▶ **Short exercise 1**: In the regression text, which missing value is not immediately yielded by the observations about the change of variables?
▶ **Short exercise 2**: Transcribe the regression text from "Consequently, when $\hat\beta$" up to and including "its $R^2$ value.".

>> Start Document text

Let the original model be

$$E[y] = X\beta$$

where the columns of the model matrix $X$ are the values of the explanatory variables (perhaps including a constant, or "intercept," term) and $\beta$ is the corresponding vector of (unknown) coefficients to be estimated.

Suppose instead $X= Z\mathbb{A}$ expresses the variables in terms of other variables $Z$ where the matrix $\mathbb A$ represents an invertible linear change of variables with inverse $\mathbb{A}^{-1}.$ Because

$$X\beta = X\,\mathbb{A}^{-1}\mathbb{A}\,\beta = (X\mathbb{A}^{-1})\, (\mathbb{A}\beta) = Z(\mathbb{A}\beta),$$

by writing $\gamma=\mathbb{A}\beta$ for the new parameters the model is expressed as

$$E[y] = Z\gamma.$$

Consequently, when $\hat\beta$ is the OLS estimate of $\beta$ with (estimated) variance-covariance matrix $\widehat{\mathbb{V}} = \operatorname{Var}(\hat\beta),$ the corresponding estimate of $\gamma$ must be $\hat\gamma = \mathbb{A}\hat\beta,$ because both of them yield the same sum of squares of residuals. Moreover, the variance-covariance matrix for $\hat\gamma$ is

$$\widehat{\mathbb W} = \operatorname{Var}(\hat\gamma) = \operatorname{Var}(\mathbb{A}\hat\beta) = \mathbb{A}\operatorname{Var}(\hat\beta) \mathbb{A}^\prime = \mathbb{A}\widehat{\mathbb{V}}\mathbb{A}^\prime.$$

These observations quickly (and easily) yield all the missing values except (G), the $R^2$ for model (3). That can be determined from the $R^2$ and $SSR$ values in models (1) and (3). The idea is that the data in column (1) suffice to determine the variance of $y.$ That and the $SSR$ in column (3) yield its $R^2$ value.

>> End Document text
>> Start Record set

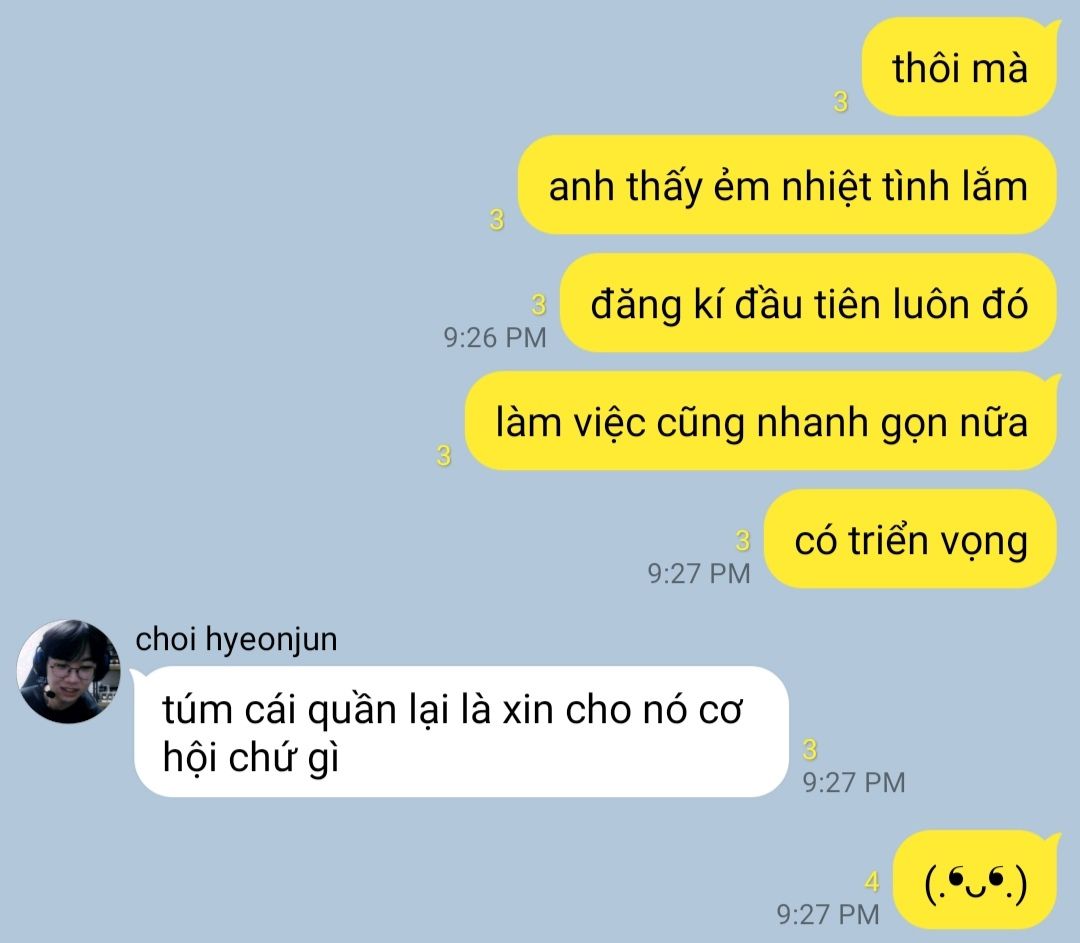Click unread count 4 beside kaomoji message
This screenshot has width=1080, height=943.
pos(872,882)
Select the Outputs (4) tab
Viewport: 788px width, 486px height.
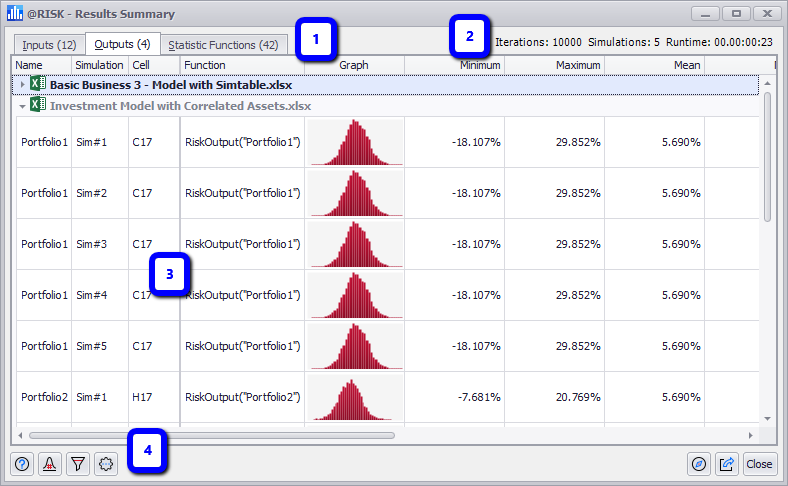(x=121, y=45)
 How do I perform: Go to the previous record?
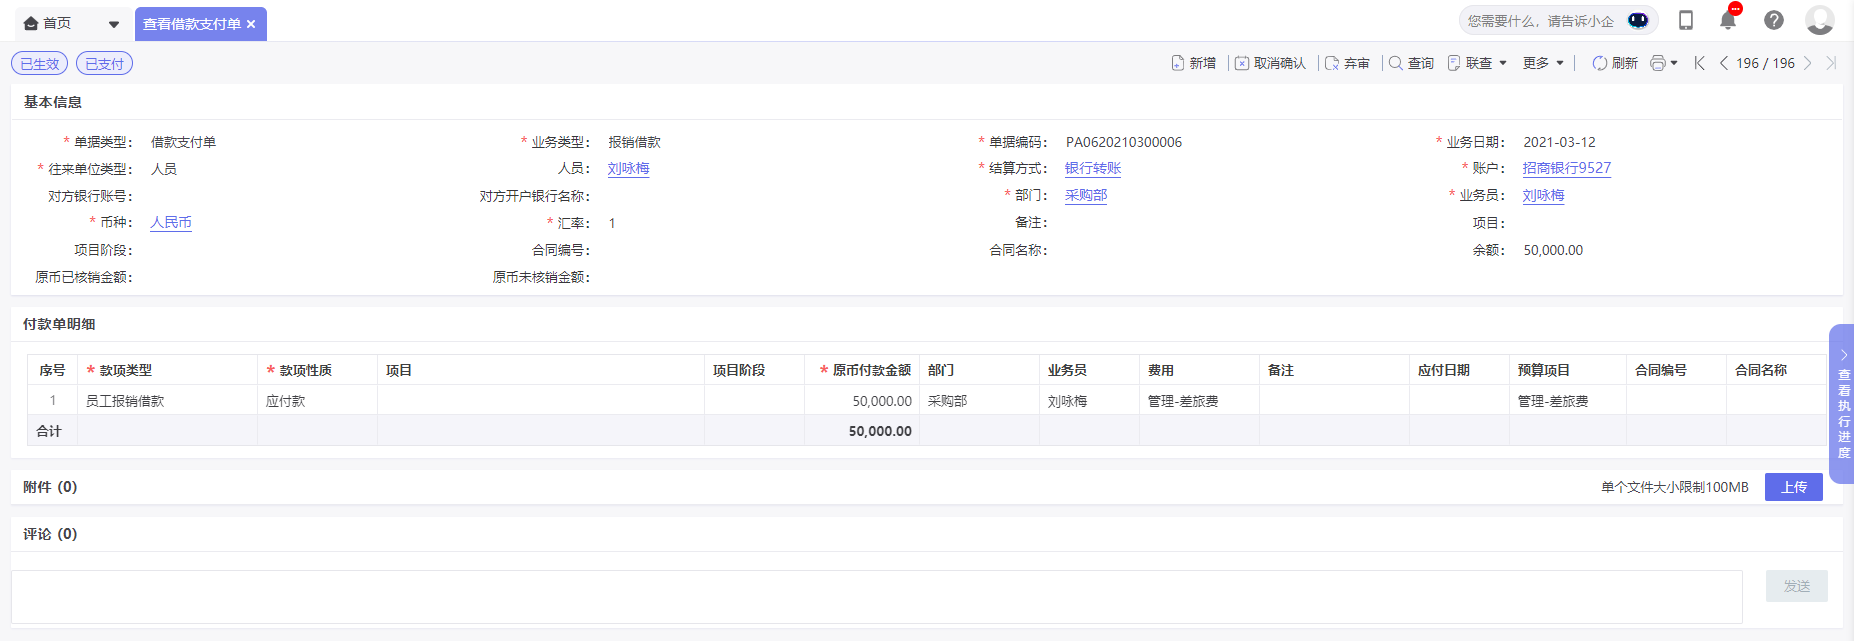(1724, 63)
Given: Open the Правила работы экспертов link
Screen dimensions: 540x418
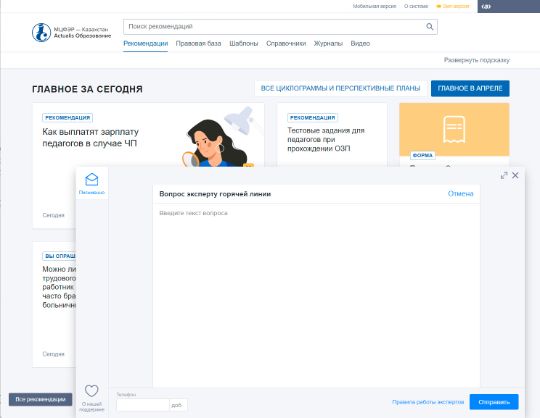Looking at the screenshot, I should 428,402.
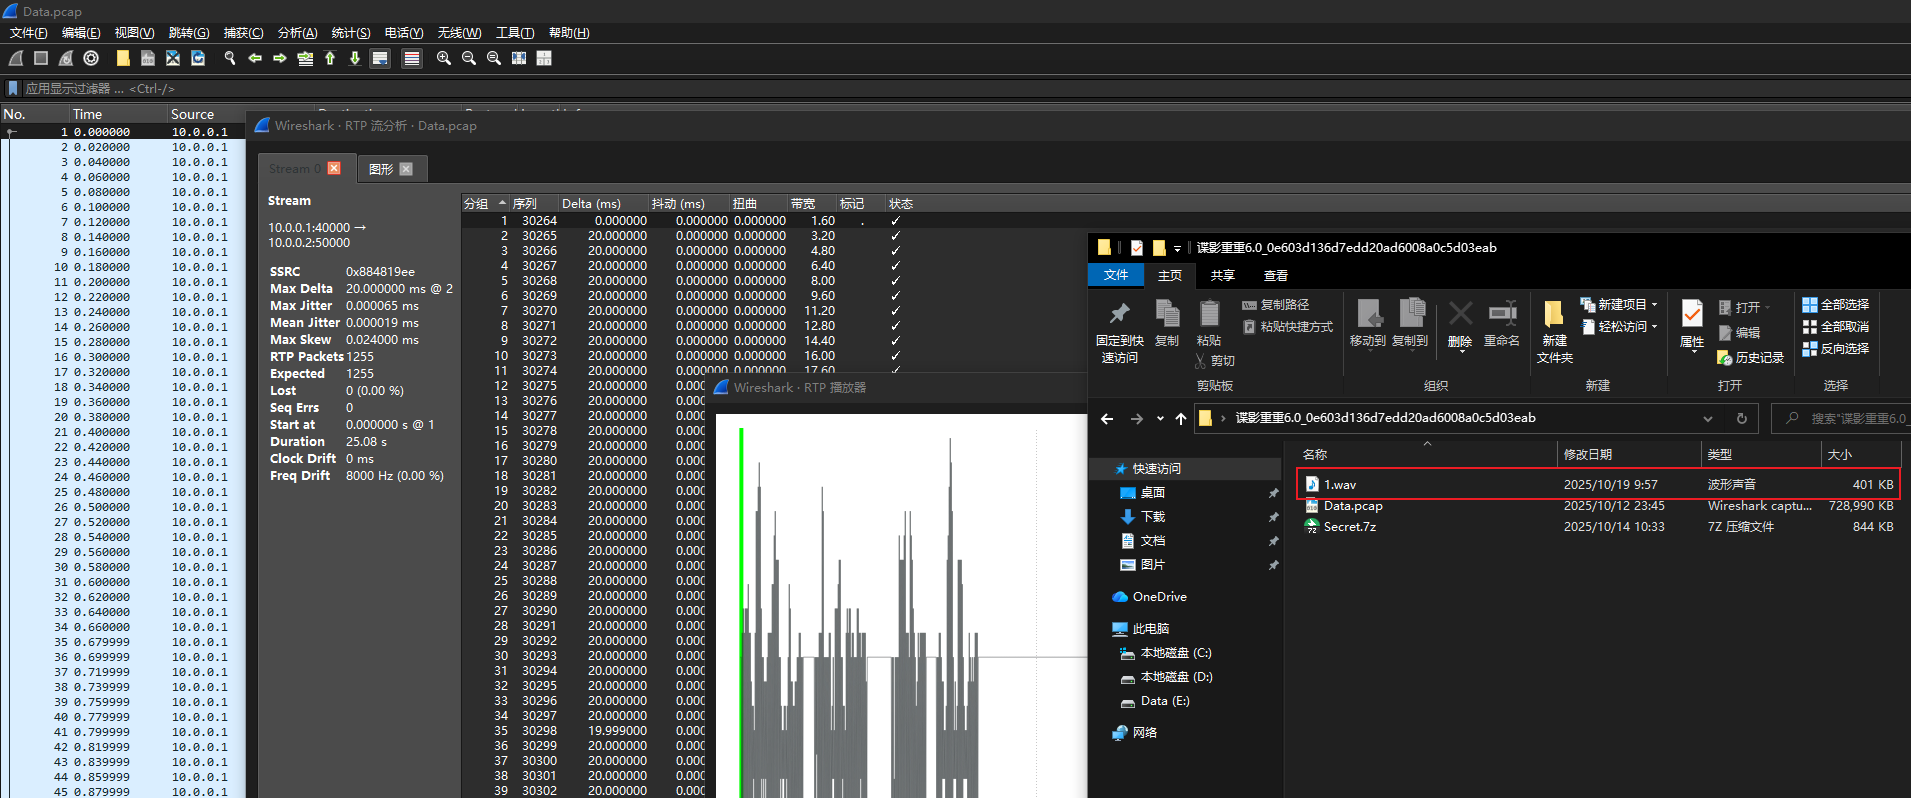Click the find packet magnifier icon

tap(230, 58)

>> End Record set

▶ **Task solution 1**: (G), the $R^2$ for model (3).

▶ **Task solution 2**:
Consequently, when $\hat\beta$ is the OLS estimate of $\beta$ with (estimated) variance-covariance matrix $\widehat{\mathbb{V}} = \operatorname{Var}(\hat\beta),$ the corresponding estimate of $\gamma$ must be $\hat\gamma = \mathbb{A}\hat\beta,$ because both of them yield the same sum of squares of residuals. Moreover, the variance-covariance matrix for $\hat\gamma$ is

$$\widehat{\mathbb W} = \operatorname{Var}(\hat\gamma) = \operatorname{Var}(\mathbb{A}\hat\beta) = \mathbb{A}\operatorname{Var}(\hat\beta) \mathbb{A}^\prime = \mathbb{A}\widehat{\mathbb{V}}\mathbb{A}^\prime.$$

These observations quickly (and easily) yield all the missing values except (G), the $R^2$ for model (3). That can be determined from the $R^2$ and $SSR$ values in models (1) and (3). The idea is that the data in column (1) suffice to determine the variance of $y.$ That and the $SSR$ in column (3) yield its $R^2$ value.